Song of Solomon Love Quotes

How we cite our quotes: Citations follow this format: (Chapter.Paragraph)

Quote #1

Her steady beam of love was unsettling, and she had never dropped those expressions of affection that had been so loveable in her childhood. (1.1.23)

Ruth’s love of her father is a little bizarre. We would not believe Macon’s suspicions of her incestuous relationship with her father were we not allowed into Dr. Foster’s thoughts. Here Dr. Foster seems aware of an unnaturalness in the nature of Ruth’s affection, an unnaturalness that seems to have been in place before she married Macon. Why would Toni Morrison include Dr. Foster’s trepidations about his daughter’s love? Her love, like the many other loves we see in Song is almost obsessive.

Quote #2

When the two had managed to get the basket into the room, the girl stretched her back and turned around, facing them. But Milkman had no need to see her face; he had already fallen in love with her behind. (1.2.43)

A love doomed from the start, it seems only right that Milkman falls in love with Hagar’s behind. It’s hard to say whether he cares anything about her face or about any other part of her. But what follows is a berry harvesting scene during which Milkman finds he’s happier than he’s ever been before. It seems like Milkman not only falls in love with Hagar’s behind, but with the world of Pilate’s house as well.

Quote #3

The lengths to which lost love drove men and women never surprised them. They had seen women pull their dresses over their heads and howl like dogs for lost love. And men who sat in doorways with pennies in their mouths for lost love. "Thank God," they whispered to themselves, "thank God I ain’t never had one of them graveyard loves." (1.5.128)

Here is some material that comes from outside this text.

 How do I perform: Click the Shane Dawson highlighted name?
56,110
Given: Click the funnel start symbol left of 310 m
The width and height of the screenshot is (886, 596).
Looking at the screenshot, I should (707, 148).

The Southside/Not Doctor Street community has seen again and again the effects of obsessive love. It’s at this moment that we realize that this kind of nervous love is not solely characteristic of the four generations of Dead women, but it is characteristic of many women. Love is maybe a means of survival, of forging an identity in the world. This whole identity thing seems easier said than done.